Since resigning from HSBC AM in July, Kirk decried the “virtue signalling” in asset management and said a “cancel culture destroys wealth and progress”. Human ingenuity will overcome the climate-related challenges ahead, he argued.
While having pointed words for much of the industry, he praised ETF issuer Engine No.1 for its engagement with Exxon Mobil, affecting changes to its board while owning just 0.02% of its shares.
A Kwasi week for the UK
In an historic moment for British economics and assets, Chancellor Kwasi Kwarteng’s ‘mini budget’ last Friday nearly caused a Northern Rock event, with a run on long-dated gilts forcing the Bank of England to intervene with an emergency round of quantitative easing.
Without this lifeline, “around 90% of UK pension funds would have run out of collateral. They would have been wiped out,” Cardano investment CEO Kerrin Rosenberg said in a letter to the central bank, reported by the Financial Times.
ETFs were also hit by the fallout of Kwarteng’s miscue. Though only one of many, Europe’s largest broad UK sovereign debt wrapper, the $1.2bn iShares Core UK Gilts UCITS ETF (IGLT), has plummeted 25% over the past month, as at 28 September, and even traded at a 1.08% discount to its net asset value (NAV), 180 times greater than its historical average.

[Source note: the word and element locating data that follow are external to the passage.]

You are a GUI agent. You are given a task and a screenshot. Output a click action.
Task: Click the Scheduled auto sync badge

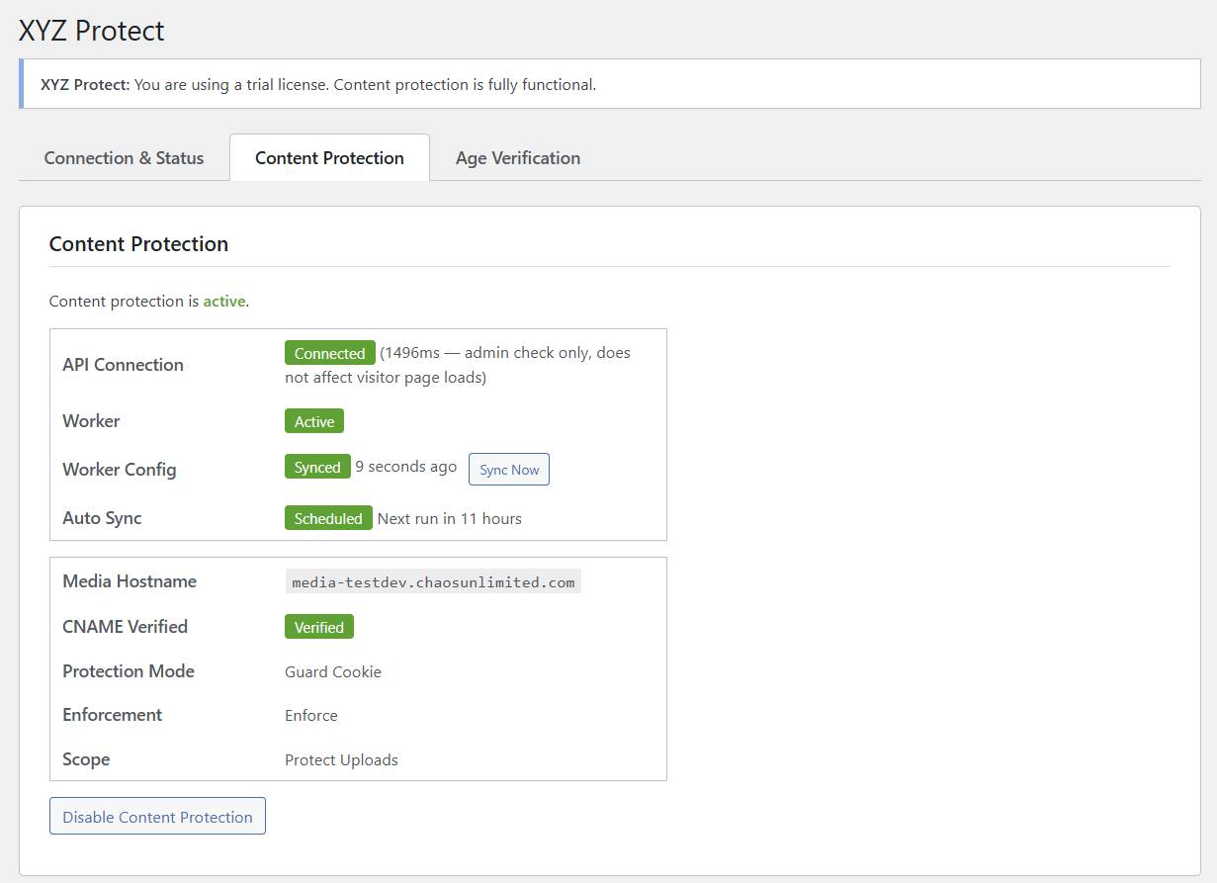pos(328,517)
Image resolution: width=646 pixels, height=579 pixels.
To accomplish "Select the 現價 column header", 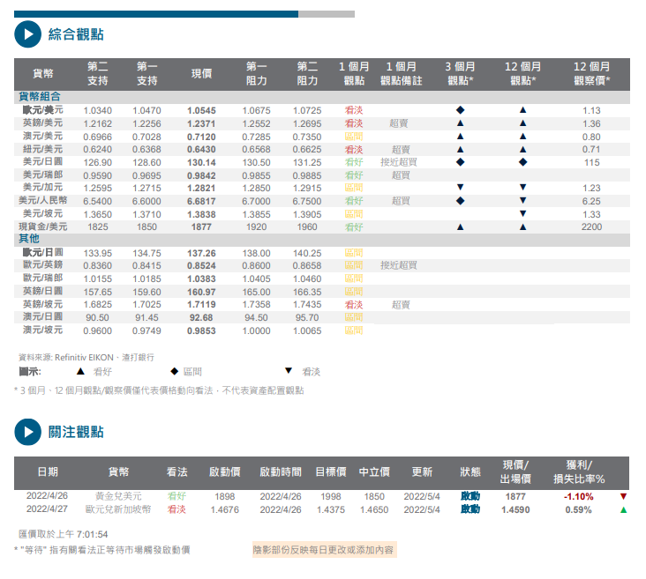I will [x=201, y=74].
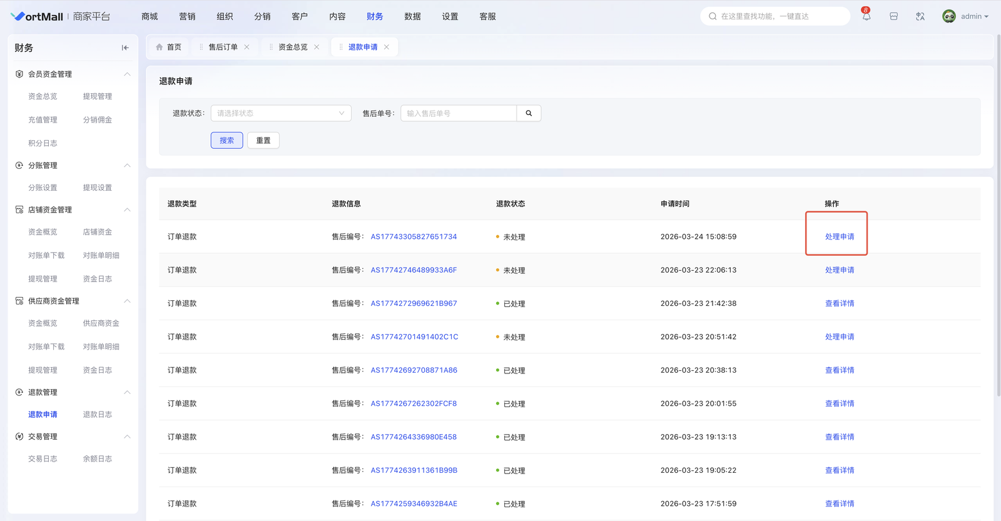Viewport: 1001px width, 521px height.
Task: Open the admin user dropdown menu
Action: [974, 17]
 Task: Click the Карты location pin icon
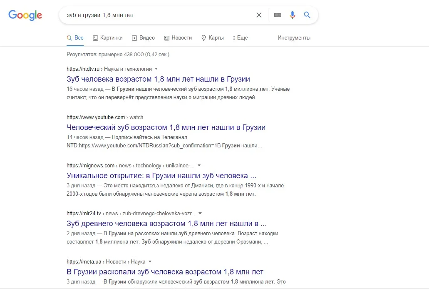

The Chancellor’s unfunded tax cuts also prompted a run on sterling, which saw the currency briefly fall to its worst exchange rate against the US dollar in 50 years. This prompted US dollar-hedged iterations of FTSE 100 ETFs to outperform vanilla iterations of the exposure by as much as six percent in a month, while the WisdomTree Long USD Short GBP ETC (GBUS) jumped 5.4% in the week to Monday.